金属や古紙など様々な不用品を引き取る岡山市の資源集積ステーション「えこ便」。4月新たに始まったのが使用済みの天ぷら油の回収です。
(森下花音アナウンサー)
「油を持ってくるポイントは?」
(えこ便 山本真奈さん)
「こして冷ましてペットボトルに入れて持ってきてください」
天ぷら油を持ち込むと1キロあたり10ポイント。この油は0.3キロなので3ポイントでした。1ポイントは1円分なので、3円分の「ポイ活」です。1週間に約300本持ち込みがあるといいますが…
(森下花音アナウンサー)
「これは色が濃くてかなり使われた油ですね」
実は油はこのあとあるエコなものに生まれ変わるんです。食品リサイクルなどに取り組む岡山市のバイオディーゼル岡山です。えこ便のほか、学校給食やコンビニで使った油など県内約600の施設から使用済みの油が集まっています
(バイオディーゼル岡山 辰巳伸治さん)
「ここが油をリサイクルする工場。不純物を取り除き薬品を使う」
使用済みの食用油にメタノールと水酸化カリウムを混ぜた薬品を入れると。不純物が下に溜まり出来上がるのが車などのエネルギーとなるバイオディーゼル燃料です。岡山県ではバスやごみ収集車、温水プールの燃料として使われていますが、天ぷら油は菜種や大豆など植物由来であるためこの燃料を使うと二酸化炭素の排出量は実質ゼロと考えられ、環境にやさしい燃料として需要が高まっています。
(バイオディーゼル岡山 三戸篤史工場長)
「(天ぷら油の燃料は)車両用として元々あったが今は船舶や航空燃料で使うのが世界の動き」
すでにヨーロッパでは天ぷら油を飛行機の燃料として利用する航空会社も。日本でスタンダードとなる日も遠くないといいます。
(バイオディーゼル岡山 三戸篤史工場長)
「日本はエネルギーが乏しい。昔からあるがごみとしてしか見られなかったものを新たに使いたい」
料理で使った後は、燃料に。使用済みの食用油は地球にやさしい新たなエネルギーとして大きな可能性を秘めています。

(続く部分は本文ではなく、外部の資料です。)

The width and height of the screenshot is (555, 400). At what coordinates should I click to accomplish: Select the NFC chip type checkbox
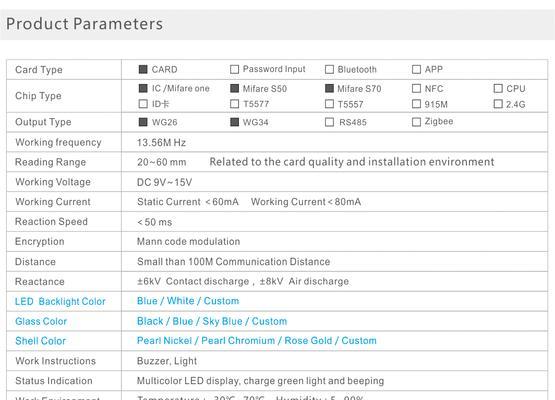coord(416,88)
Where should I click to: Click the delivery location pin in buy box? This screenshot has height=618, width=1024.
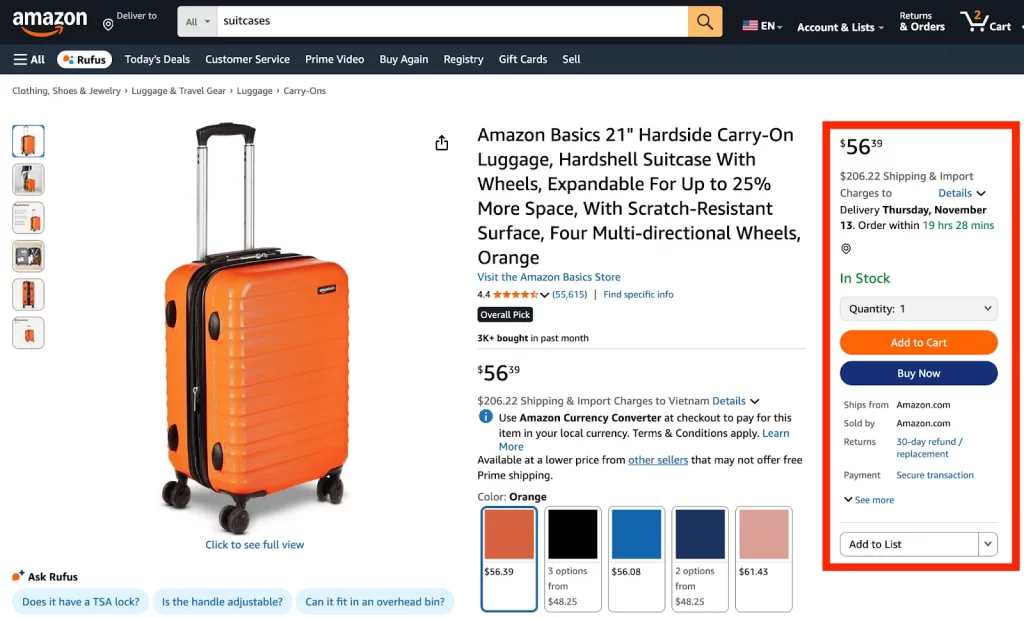(x=846, y=249)

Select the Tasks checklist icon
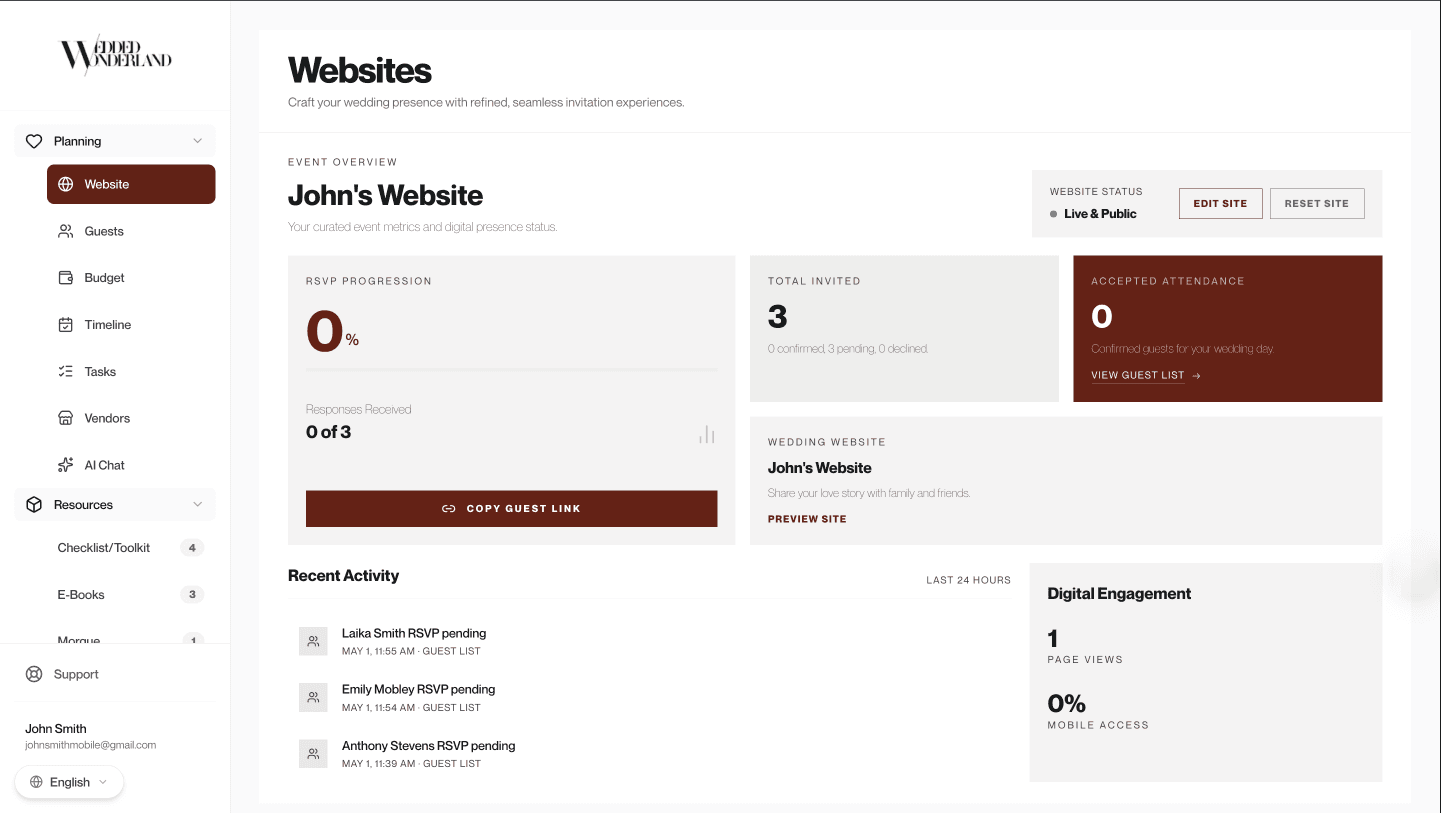pyautogui.click(x=65, y=372)
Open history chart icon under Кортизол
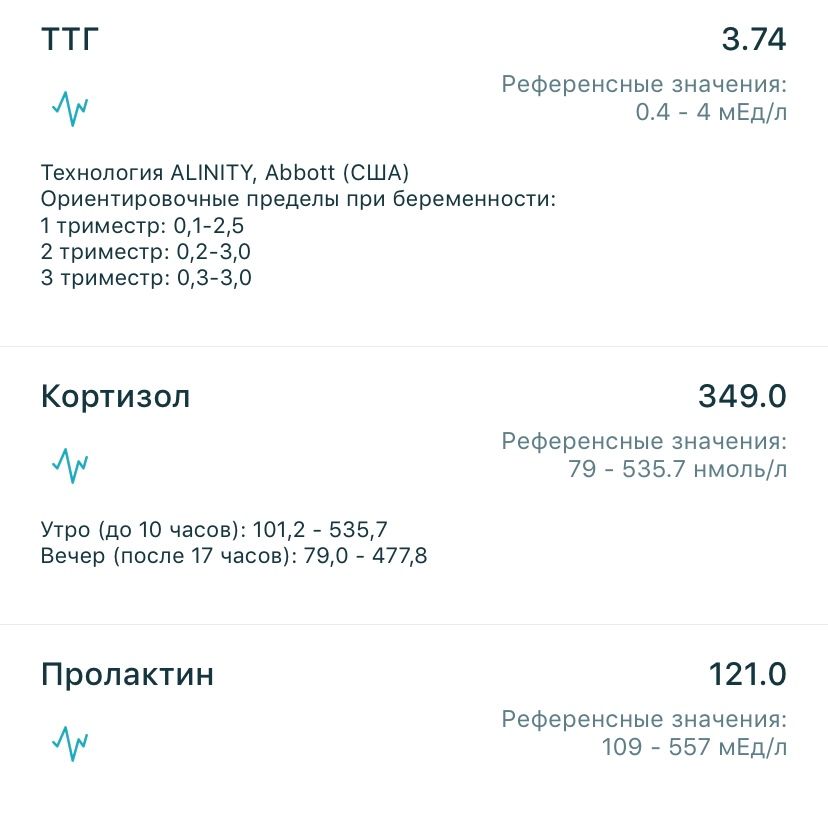The width and height of the screenshot is (828, 818). (71, 464)
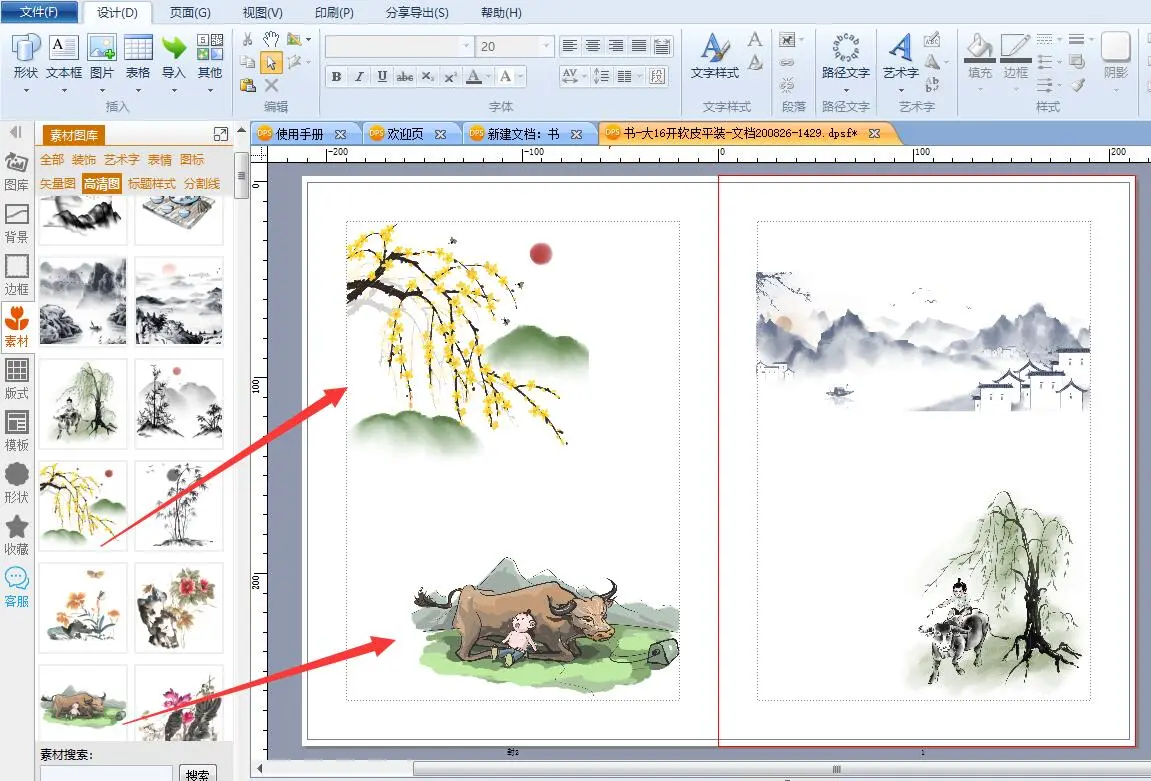Toggle bold text formatting
Image resolution: width=1151 pixels, height=781 pixels.
(336, 77)
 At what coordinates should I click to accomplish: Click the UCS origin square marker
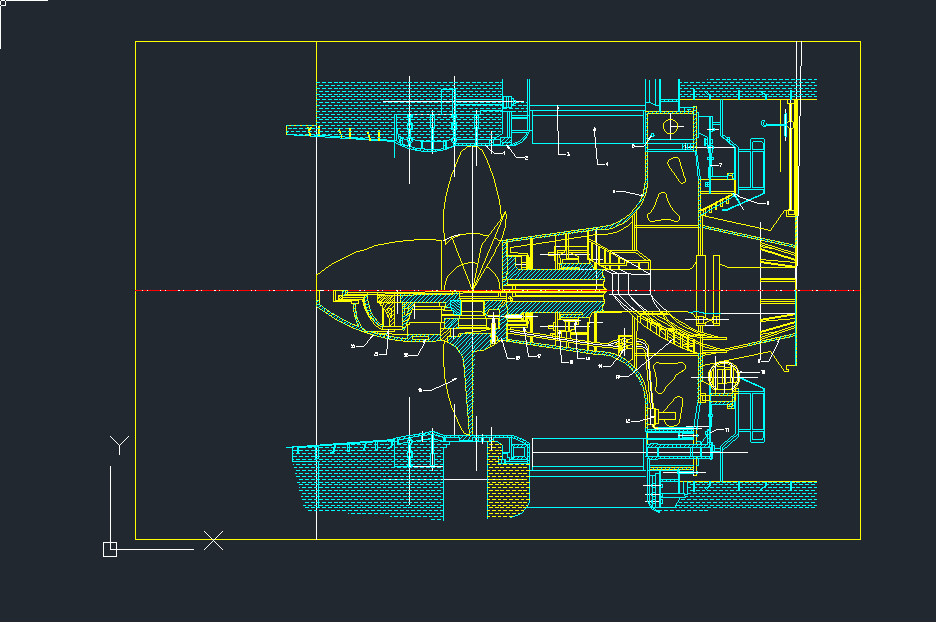(110, 549)
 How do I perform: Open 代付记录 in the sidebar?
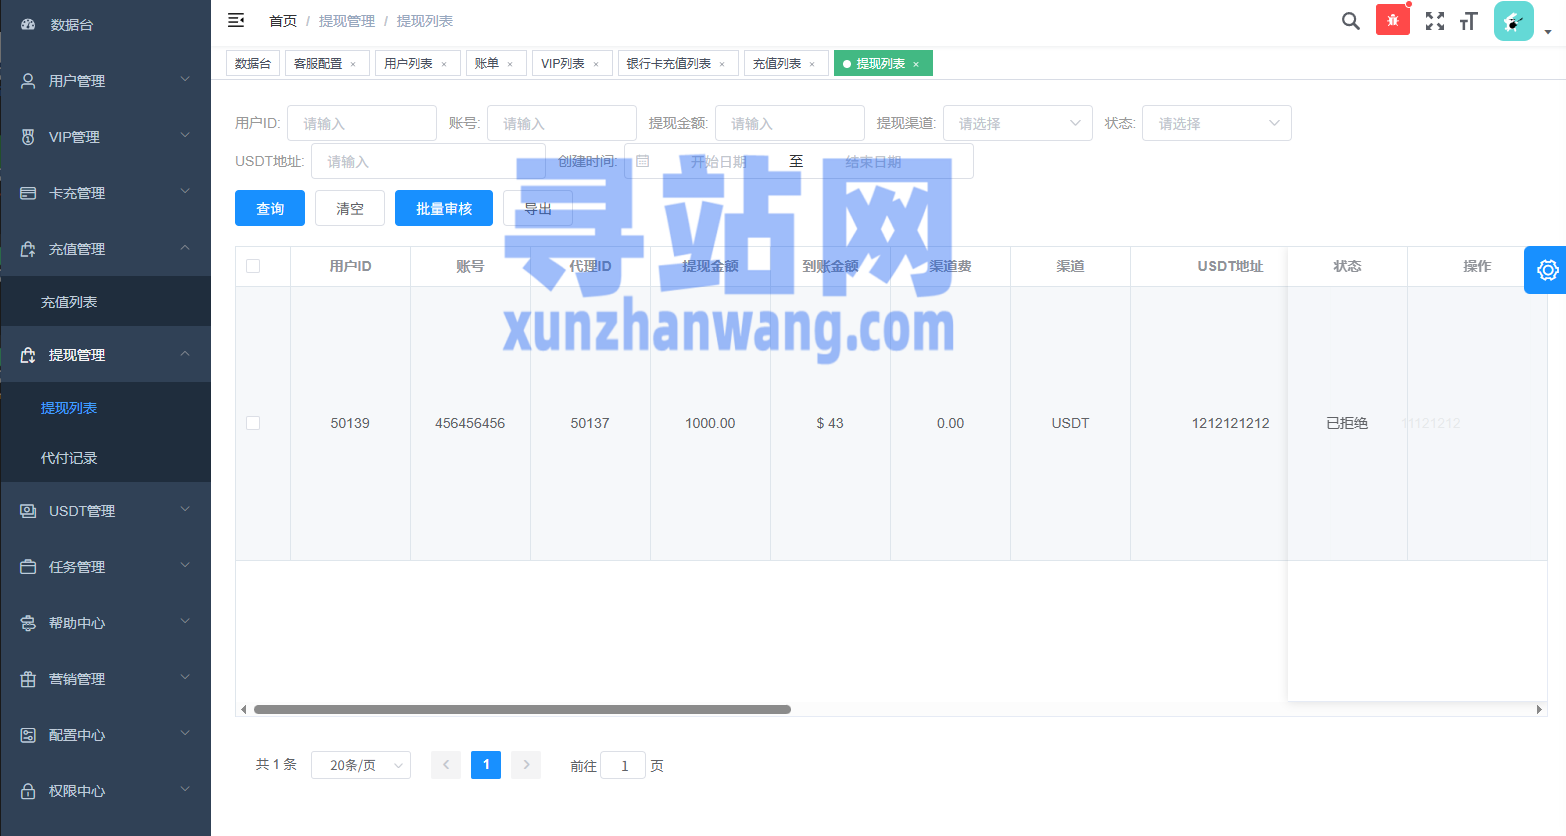tap(69, 458)
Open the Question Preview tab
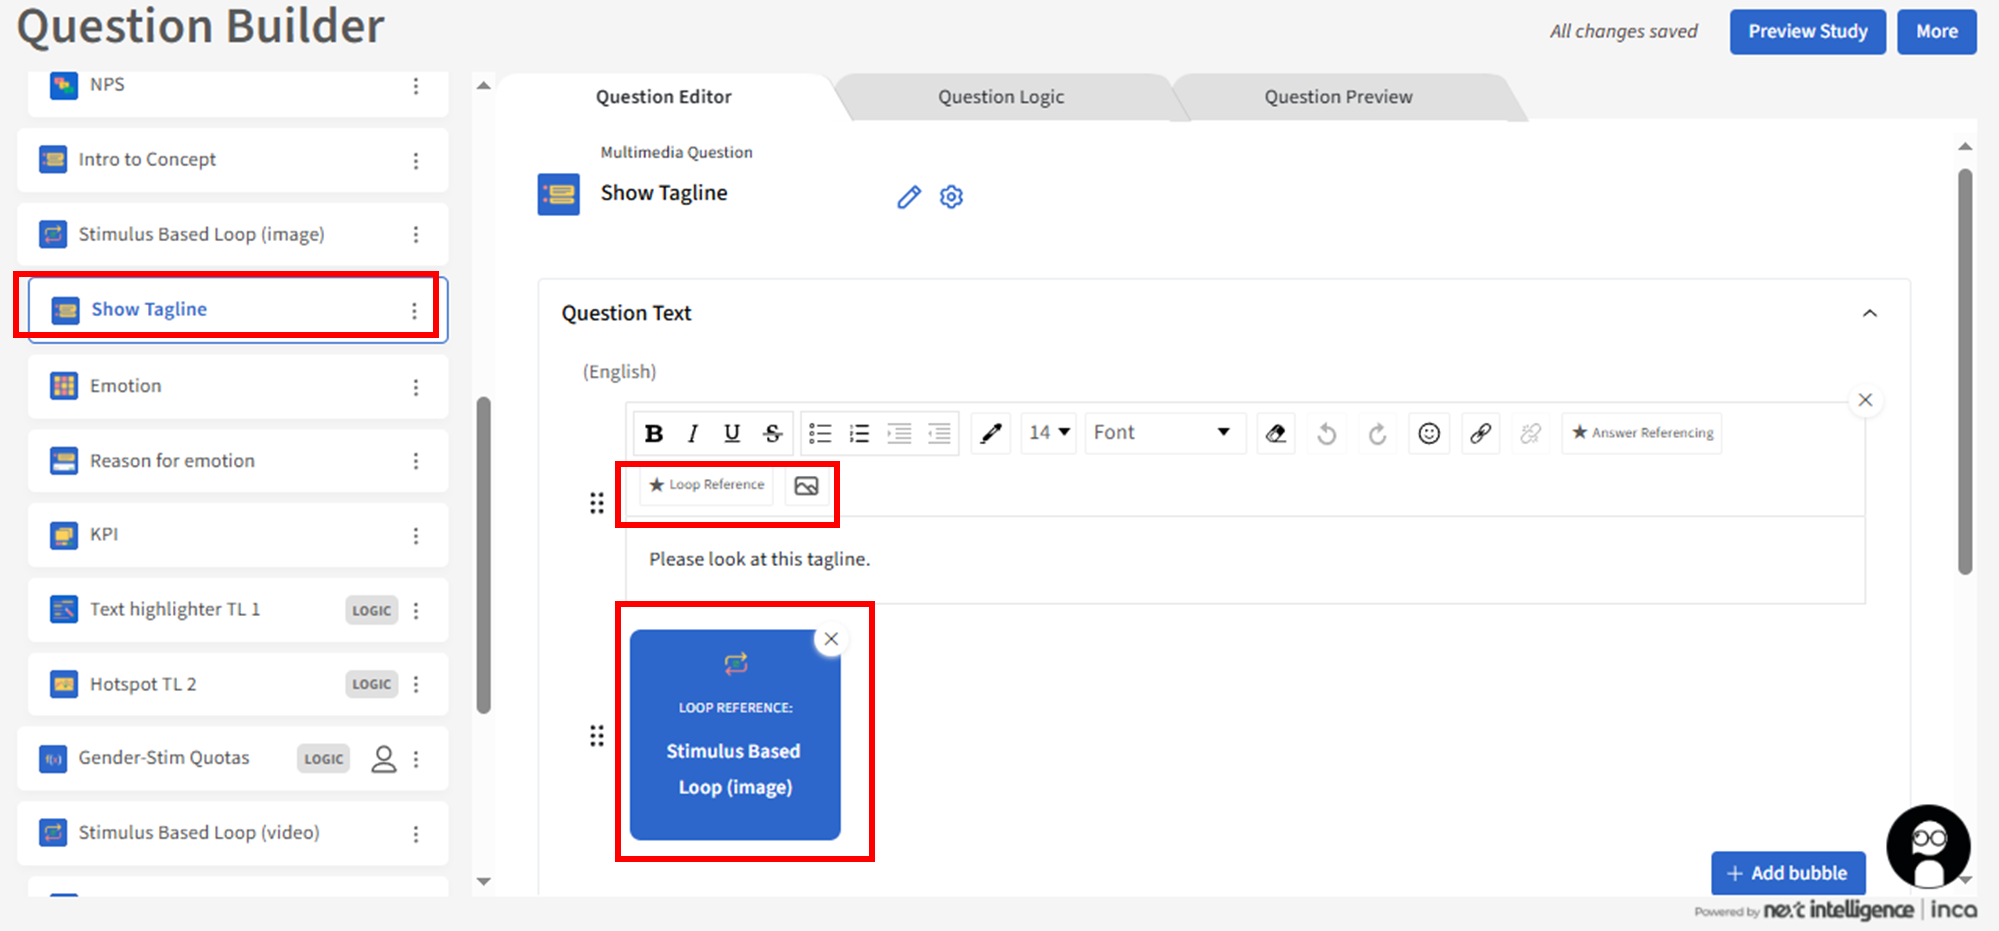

国内で1年間に出る使用済み食用油の量はレストランなどの事業系が約40万トン。家庭からは約10万トンです。
バイオディーゼル岡山によりますと、事業系は動物の飼料にするなど再利用が進んでいますが家庭から出たものの大半は焼却されているのが現状だということです。
エネルギー資源として再利用できると知ると捨ててしまうのはもったいないですね。